Raffman uses pitch terms with subscripts to denote specific pitches; this also indicates that she is characterizing variations as occupying the figure role: a slightly high F-sharp is an "F-sharp(2)," "F-sharp(4)," and so on. She claims that such terms accurately characterize these subtleties; the terms "serve perfectly well for enunciating the [representational] content in question."[8] Construing nuances in the figure role sets the stage for her resulting observation that nuances are ineffable. Once these subtleties are conceived as in the figure role, this leads to the observation that our capacities of discrimination outstrip our capacities of conceptualization. Just as we can discriminate or detect many more color shades than we can conceptualize, so too, we can discriminate many more pitches than we can conceptualize. According to Raffman, fine-grained pitches are ineffable insofar as we cannot conceptualize them.[9]
4. Pitch and duration subtleties in the figure-ground structure
So far, we have seen that Dennett believes that our subtle perceptions can be clarified conceptually, so they are perfectly effable; we've considered the mistakes in his approach.[10] Raffman believes that discrimination outstrips conceptualization, and this leads to ineffability. And as I have indicated, like Dennett, Raffman does not take the import of the figure-ground structure into consideration. The question to consider now is this: what is the figure and what is the ground in a perception of a slightly high pitch? In order to take the next step, I want to very briefly consider my criticism of Raffman, from my "Musical Musical Nuance."[11]

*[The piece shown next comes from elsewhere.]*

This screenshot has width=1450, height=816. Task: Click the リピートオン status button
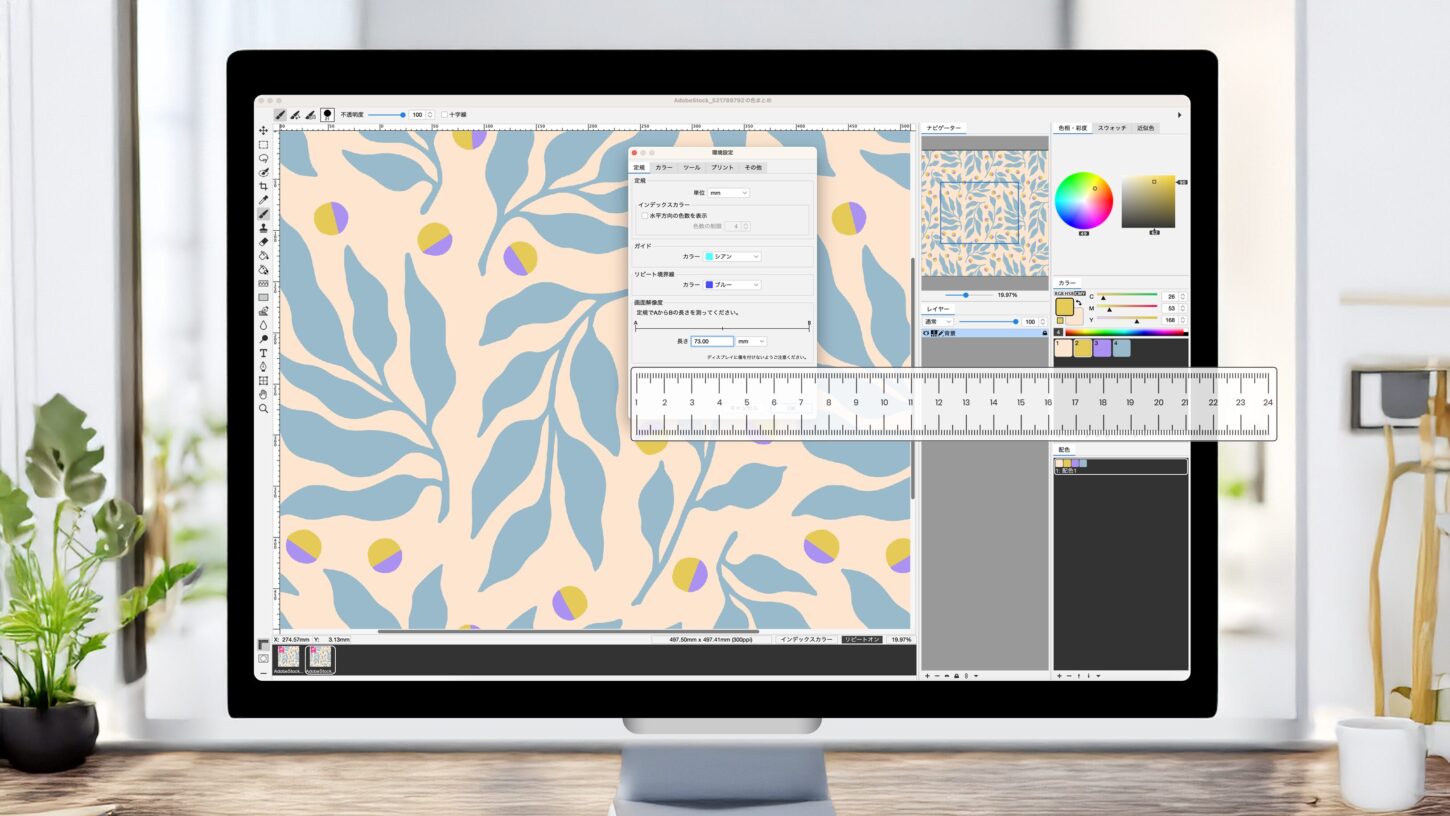(x=861, y=639)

In that essay, I criticize Raffman by highlighting her descriptions of perceptions of musical nuances. Although I don't put it this way in that essay, perceptions of nuances in the figure role are her explananda. Without appealing to the starting point common in phenomenology (describing the phenomena under consideration as they show up in ordinary experience), I argue in that essay that the target of an investigation into these musical subtleties should not be the slightly high pitches themselves but rather certain effects of those pitches. And I am not referring to the effects standardly mentioned by Raffman, music theorists, and psychologists writing on such subtleties, namely, that a performer employs a pitch nuance in order to lead a listener to hear the musical structure as he, the performer, hears it. Rather, I am referring to nonstructural effects. In that essay, I consider a quotation uncharacteristic of Raffman's book in which she mentions a nonstructural effect—the "brightening" of an interval (she subsequently downplays this and other nonstructural effects):
Many fine-grained differences in interval width—indeed the most interesting and important ones, for our purposes—are fully intended expressive features, as when a flutist ever so slightly raises ("sharpens") an F-sharp sustained over a D-natural across a modulation from b minor to D major. . . . The flutist’s objective is to widen ("brighten") the major third between D-natural and F-sharp, thereby emphasizing and strengthening the new key of D major.[12]

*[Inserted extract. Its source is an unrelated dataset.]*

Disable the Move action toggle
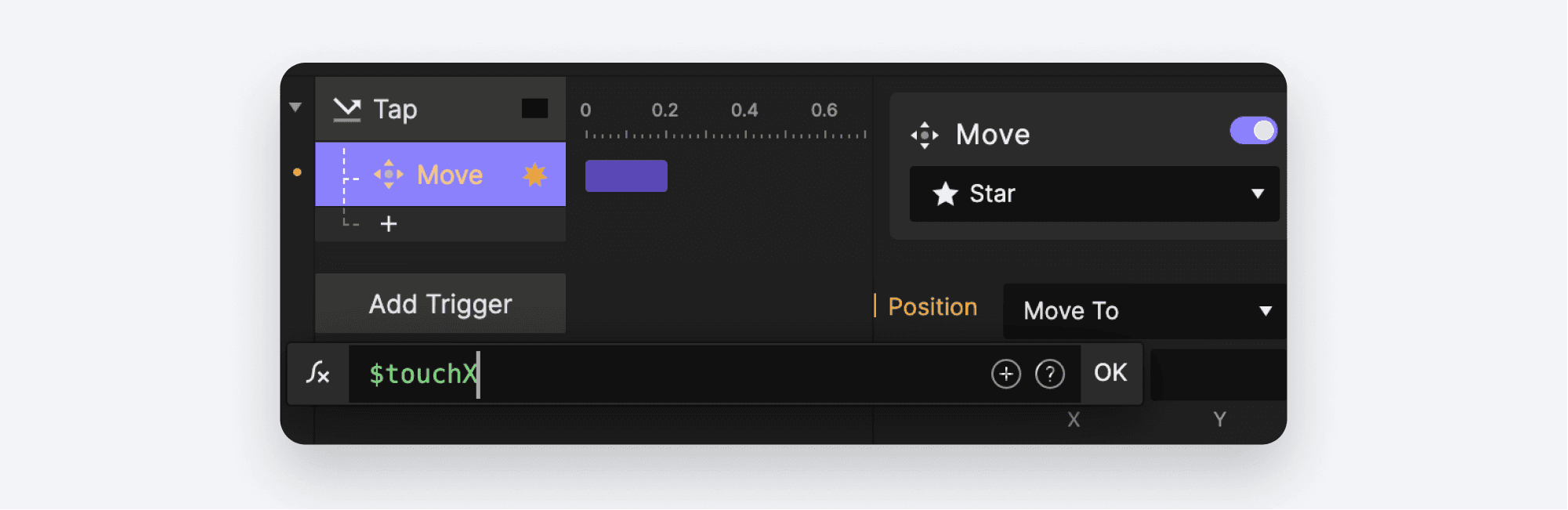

I suggest in that essay that one reason to prioritize nonstructural effects is that they constitute one set of reasons that musicians perform slight variations to begin with. A musician strives to perform a slightly high A-natural (say) because it has an effect in the music, and one kind of effect is nonstructural, such as a "brightening." I go on to develop one piece of the puzzle for rendering such effects effable: we can employ indirect description, metaphor, and comparisons to characterize such effects.[13]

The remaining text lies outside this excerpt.